Vozes : - Muito bem.
O sr. Elvino de Brito : - Não desejo discutir o projecto, e pedi a palavra simplesmente para declarar que, não concordando com a doutrina n'elle consignada, voto contra.
Nem a brilhante oração do meu illustre collega e eloquente orador o sr. Antonio Candido, nem a habil defeza produzida pelo illustre deputado o sr. Franco Castello Branco, poderam demover-me do proposito que sempre tive de não lhe dar o meu voto.
É possivel que eu não tenha a verdadeira comprehensão da politica e da administração, como o meu amigo o sr. Antonio Candido disse ao sr. Simões Ferreira; mas é em nome da verdadeira politica e da verdadeira administração, como eu as comprehendo, que votei contra a dispensa do regimento para o projecto entrar já em discussão e voto agora contra elle.
E disse.
O sr. Manuel d'Assumpção : - Direi poucas palavras e tão só por me parecer necessario affirmar a idéa que, na commissão de fazenda, determinou a approvação d'este projecto. Claramente a expressei no curto relatório que redigi; mas, as observações dos illustres deputados obrigam-me a declarar de novo perante a camara que no projecto se viu unicamente um ensejo propicio para a nação manifestar pelo voto dos seus representantes o elevado apreço em que tem o talento brilhante de Camillo Castello Branco.
E a homenagem prestada ao talento e ao trabalho de um escriptor já hoje aureolado por immorredoura e illustre fama; o testemunho de que principia a nação portugueza a não esquecer os seus homens illustres; a affirmação de preito nacional por as nossas modernas glorias. (Apoiados.)
Longe estava de imaginar tivesse impugnação o projecto no parlamento; pois n'esta idade alta a que chegámos é tempo já de não trazer a eternidade de Zoilo atrelada á immortalidade de Homero.

> _ENTRADAS_:
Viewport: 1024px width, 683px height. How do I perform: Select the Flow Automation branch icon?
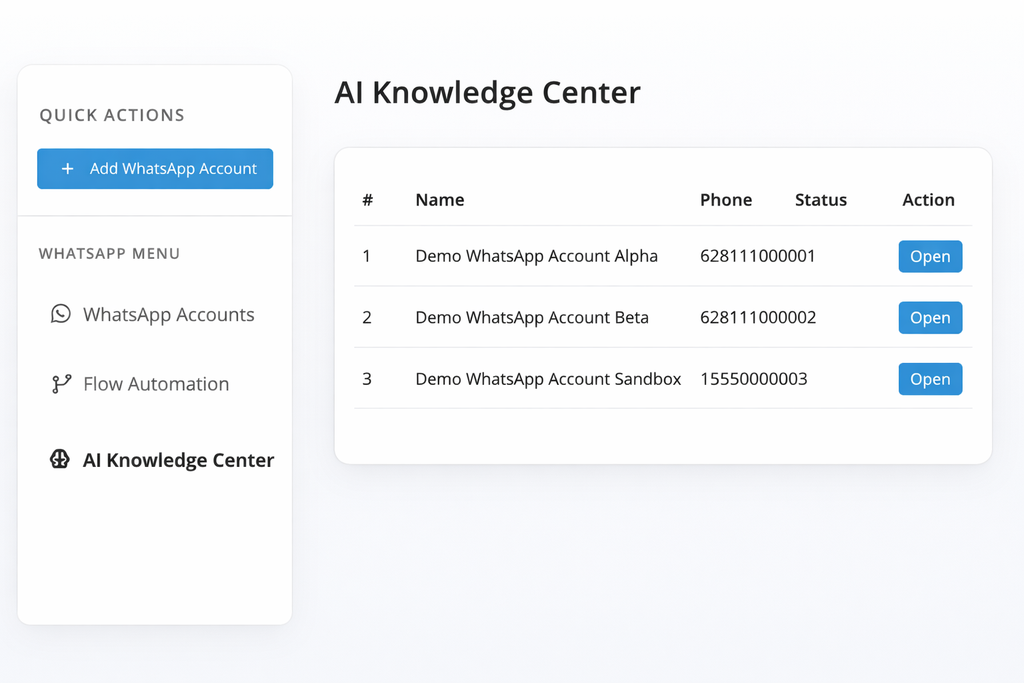coord(61,384)
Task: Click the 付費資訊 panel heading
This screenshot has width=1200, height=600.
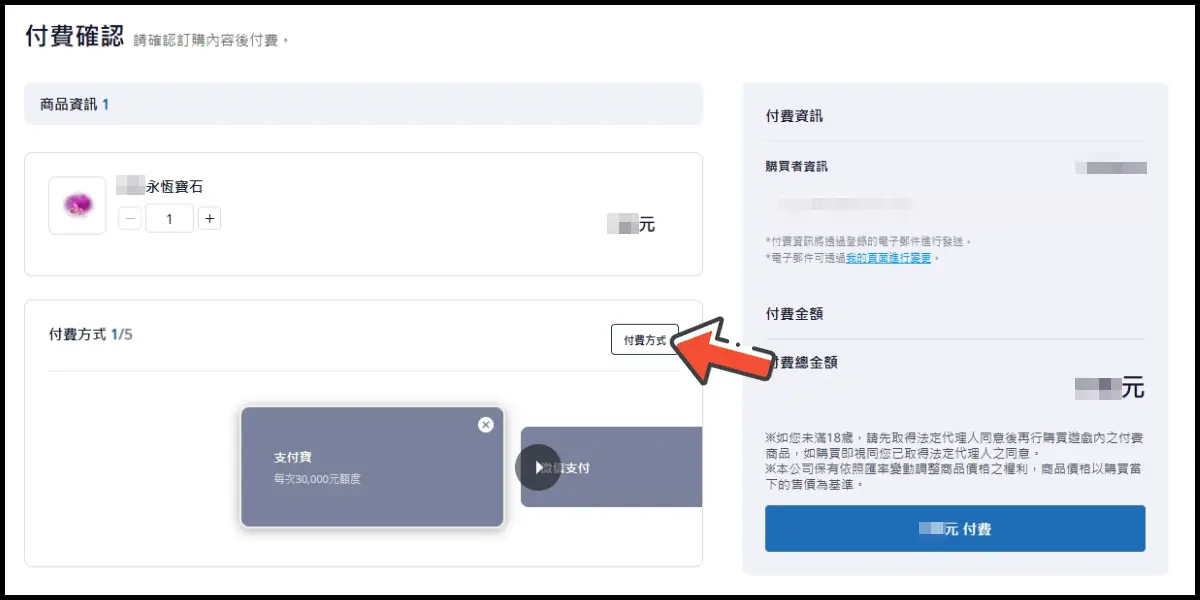Action: tap(794, 116)
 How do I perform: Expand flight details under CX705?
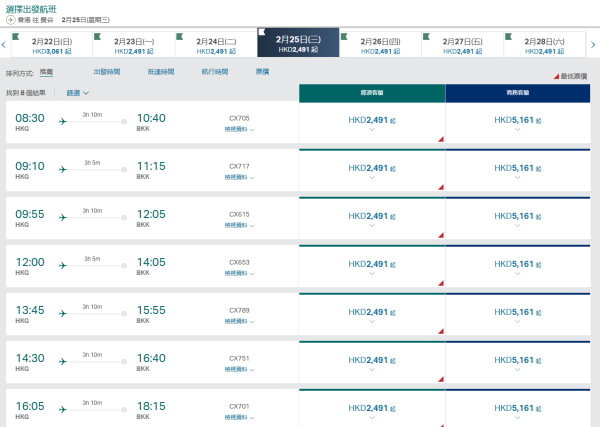click(x=239, y=131)
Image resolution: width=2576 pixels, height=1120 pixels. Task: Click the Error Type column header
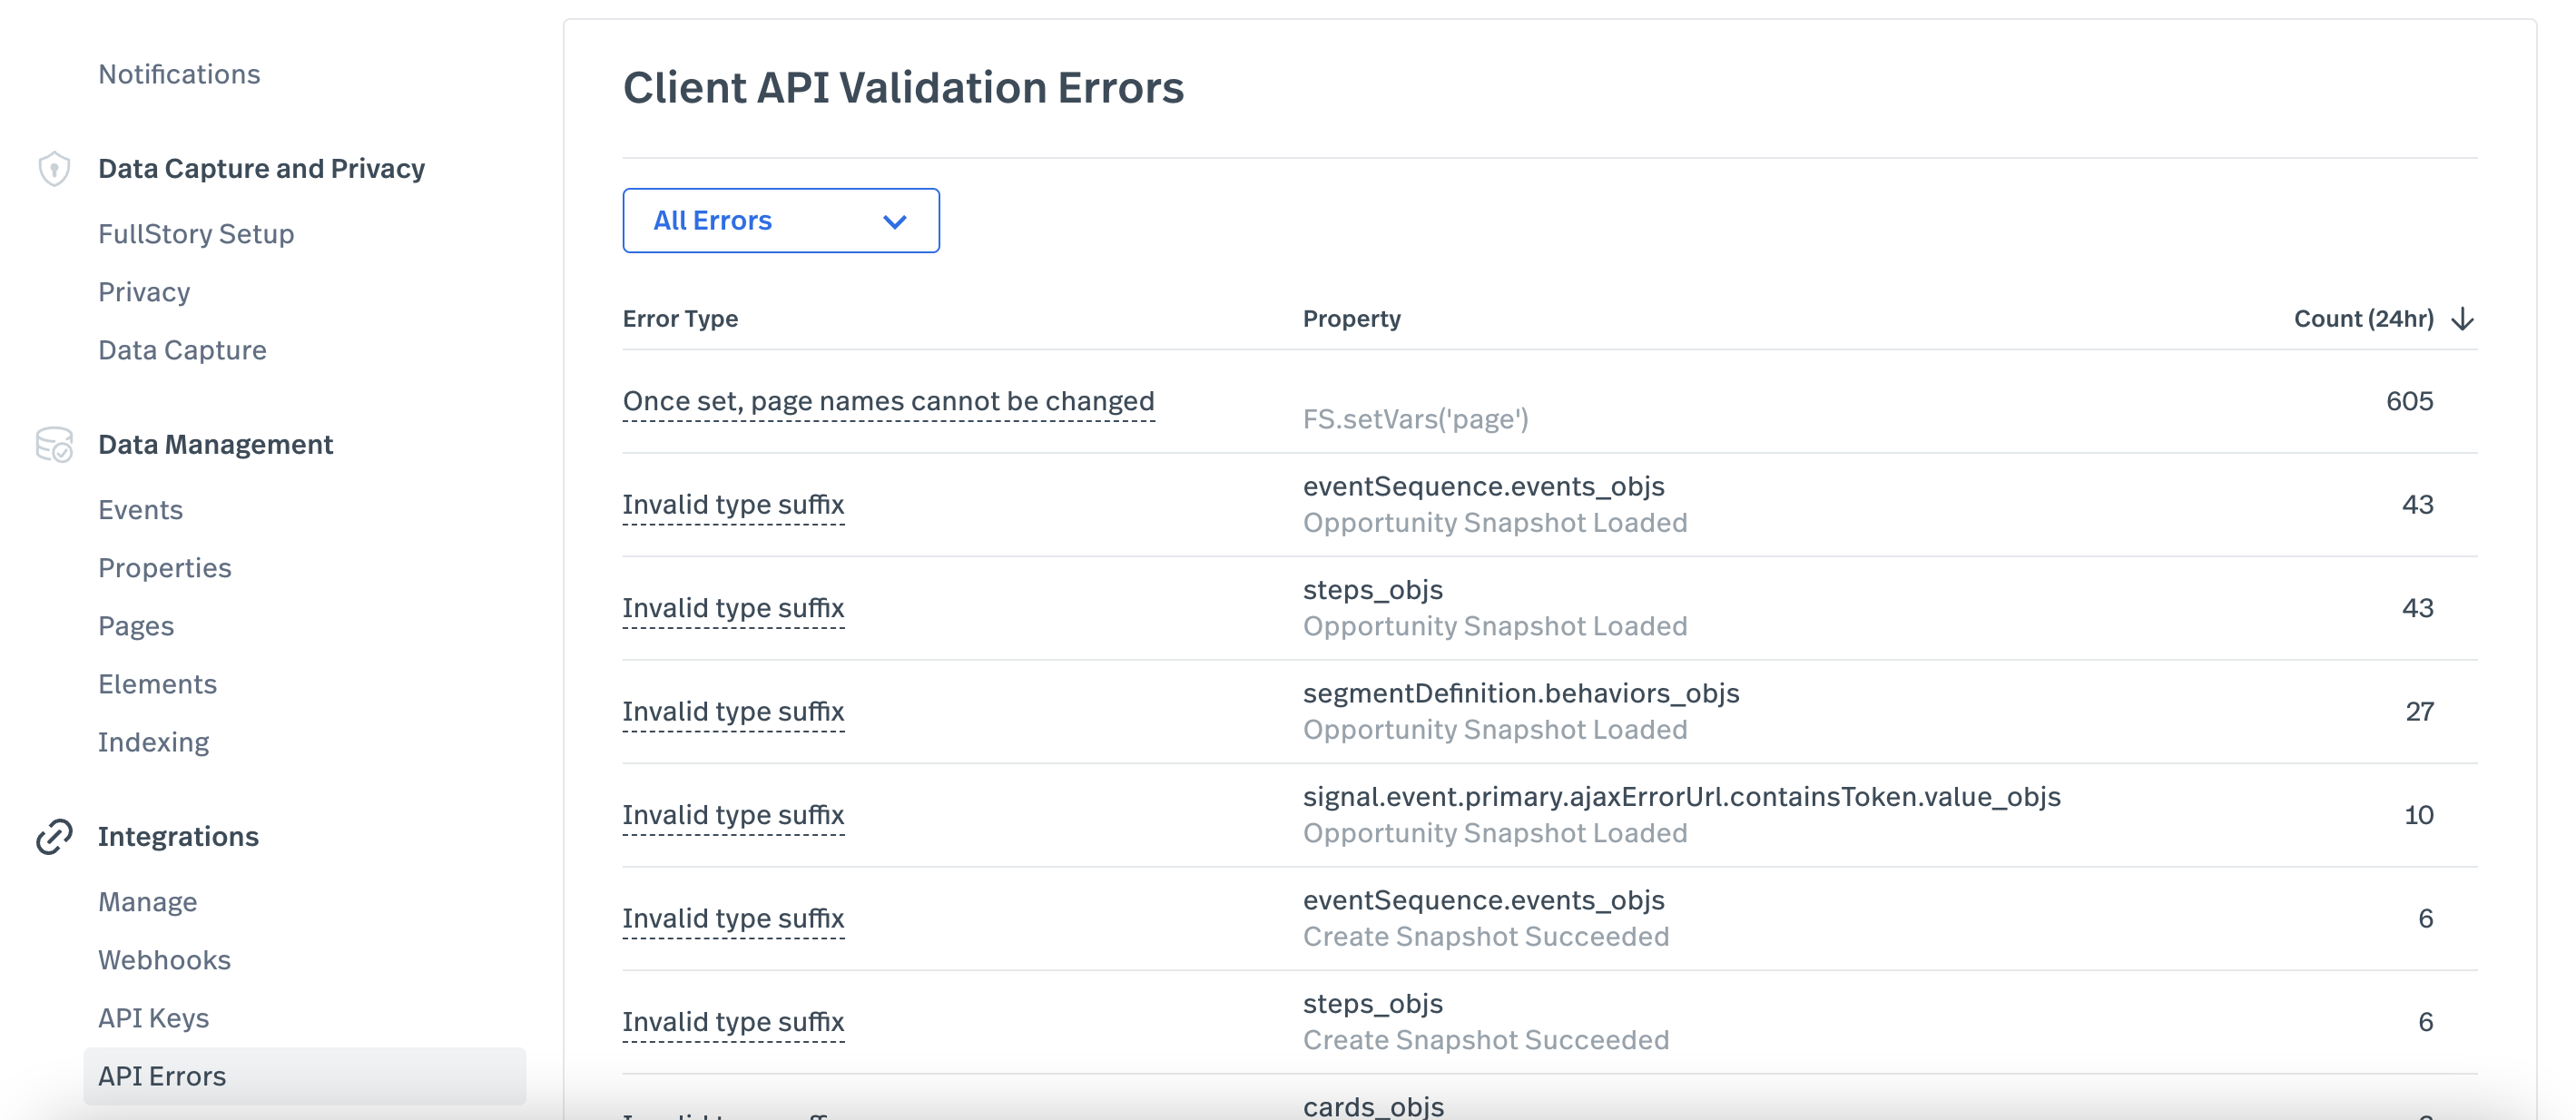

> _ENUNCIADO DA TAREFA_: No texto fornecido, segundo o sr. Manuel d'Assumpção, o projeto buscava homenagear o talento de que escritor?

> _RESOLUÇÃO_: Camillo Castello Branco.